How to complete this task.
From the asthma program description below, reproduce the stretch from "The ASK education" through "and other incentives." word for word.

ASK : ASTHMA SAFE KIDS. A Program to Educate, Treat, and Prevent Asthma in Kids Asthma is one of the most common chronic diseases for children in Philadelphia and throughout the United States. There is no cure for asthma, but it can be managed with proper education. According to the Asthma and Allergy Foundation of America, Philadelphia is ranked in their 2007 “Asthma Capital” survey as the second worst asthmatic city in the United States. Twenty percent of children living in Philadelphia under five years of age have asthma. Children who live in inner city environments are exposed to both outdoor and indoor asthma triggers, such as smog, pollen, tobacco smoke, pet allergens, cock roaches and dust. Asthma is the inflammation of air passages from the mouth and nose to the lungs when exposed to these triggers, making it difficult to breathe. Symptoms of asthma include coughing and wheezing, and in severe cases asthma can lead to death.
Asthma Safe Kids:
Asthma Safe Kids (ASK) is an in-home asthma education program for caregivers of children under 18 years of age with asthma. The program is designed to increase education and awareness of asthma triggers in the home environment in order to eliminate them. As a result, the asthmatic children will have fewer asthma attacks and fewer Emergency Department visits and hospitalizations.
The ASK education and assessment materials are based upon the American Lung Association’s Attack Asthma curriculum, and the Environmental Protection Agency’s Home Environmental Assessment. The ASK materials have been adapted to teach parents about how to address asthma triggers in their own home. Caregivers receive two home visits, during which the outreach worker conducts an environmental assessment and educates them on how to reduce asthma triggers in the home. Cleaning supplies are given to the caregivers and they are shown how to properly clean problematic areas. The supplies include: plastic mattress and pillow covers, laundry detergent, roach bait, rodent traps, dusting wipes and other incentives.

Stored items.
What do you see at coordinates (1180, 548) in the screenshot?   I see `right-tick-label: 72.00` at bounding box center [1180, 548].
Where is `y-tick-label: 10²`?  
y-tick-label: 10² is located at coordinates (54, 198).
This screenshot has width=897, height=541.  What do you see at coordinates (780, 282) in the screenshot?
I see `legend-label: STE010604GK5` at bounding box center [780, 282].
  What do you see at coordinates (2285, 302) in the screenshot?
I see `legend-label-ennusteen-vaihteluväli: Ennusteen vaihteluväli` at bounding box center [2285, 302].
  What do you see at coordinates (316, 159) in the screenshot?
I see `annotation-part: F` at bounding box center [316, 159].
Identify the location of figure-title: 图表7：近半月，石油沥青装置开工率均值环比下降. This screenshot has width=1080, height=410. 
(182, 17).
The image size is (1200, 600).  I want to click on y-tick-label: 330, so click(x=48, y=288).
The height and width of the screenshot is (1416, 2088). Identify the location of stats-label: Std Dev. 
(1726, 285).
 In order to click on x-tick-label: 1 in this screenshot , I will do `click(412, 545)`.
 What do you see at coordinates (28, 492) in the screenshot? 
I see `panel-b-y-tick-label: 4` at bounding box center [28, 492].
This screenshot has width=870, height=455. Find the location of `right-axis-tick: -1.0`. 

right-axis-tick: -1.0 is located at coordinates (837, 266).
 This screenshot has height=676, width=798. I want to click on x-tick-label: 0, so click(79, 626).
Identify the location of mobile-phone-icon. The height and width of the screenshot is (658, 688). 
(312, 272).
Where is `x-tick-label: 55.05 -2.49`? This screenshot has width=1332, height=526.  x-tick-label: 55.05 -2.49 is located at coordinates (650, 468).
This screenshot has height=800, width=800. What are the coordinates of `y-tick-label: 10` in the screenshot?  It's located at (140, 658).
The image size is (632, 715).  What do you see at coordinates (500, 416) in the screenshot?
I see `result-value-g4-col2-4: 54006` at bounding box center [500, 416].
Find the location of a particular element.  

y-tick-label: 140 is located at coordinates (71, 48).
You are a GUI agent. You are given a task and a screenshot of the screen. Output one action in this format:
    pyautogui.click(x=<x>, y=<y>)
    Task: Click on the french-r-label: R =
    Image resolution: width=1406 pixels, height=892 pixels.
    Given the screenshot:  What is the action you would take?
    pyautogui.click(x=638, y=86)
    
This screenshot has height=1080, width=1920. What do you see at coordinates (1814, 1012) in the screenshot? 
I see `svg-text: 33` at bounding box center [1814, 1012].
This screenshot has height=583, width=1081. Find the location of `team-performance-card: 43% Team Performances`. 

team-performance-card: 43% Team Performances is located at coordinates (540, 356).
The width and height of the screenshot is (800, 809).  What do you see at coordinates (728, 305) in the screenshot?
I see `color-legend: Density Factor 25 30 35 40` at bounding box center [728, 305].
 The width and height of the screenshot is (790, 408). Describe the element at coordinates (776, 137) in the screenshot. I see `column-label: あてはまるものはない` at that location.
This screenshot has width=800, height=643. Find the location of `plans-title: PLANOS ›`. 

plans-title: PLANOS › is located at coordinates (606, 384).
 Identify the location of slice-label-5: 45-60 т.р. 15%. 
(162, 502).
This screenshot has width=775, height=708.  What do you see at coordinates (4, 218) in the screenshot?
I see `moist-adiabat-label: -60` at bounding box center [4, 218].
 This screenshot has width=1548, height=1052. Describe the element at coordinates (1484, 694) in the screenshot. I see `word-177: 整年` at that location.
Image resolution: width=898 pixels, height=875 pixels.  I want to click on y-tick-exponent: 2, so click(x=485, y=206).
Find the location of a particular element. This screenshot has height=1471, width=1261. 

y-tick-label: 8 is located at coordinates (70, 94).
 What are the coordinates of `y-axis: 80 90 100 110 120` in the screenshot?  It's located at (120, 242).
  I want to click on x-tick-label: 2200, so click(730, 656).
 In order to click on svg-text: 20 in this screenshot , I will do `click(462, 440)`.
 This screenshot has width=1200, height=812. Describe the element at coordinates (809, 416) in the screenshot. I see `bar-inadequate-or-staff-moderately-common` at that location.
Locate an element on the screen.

Completed exercise.
The ASK education and assessment materials are based upon the American Lung Association’s Attack Asthma curriculum, and the Environmental Protection Agency’s Home Environmental Assessment. The ASK materials have been adapted to teach parents about how to address asthma triggers in their own home. Caregivers receive two home visits, during which the outreach worker conducts an environmental assessment and educates them on how to reduce asthma triggers in the home. Cleaning supplies are given to the caregivers and they are shown how to properly clean problematic areas. The supplies include: plastic mattress and pillow covers, laundry detergent, roach bait, rodent traps, dusting wipes and other incentives.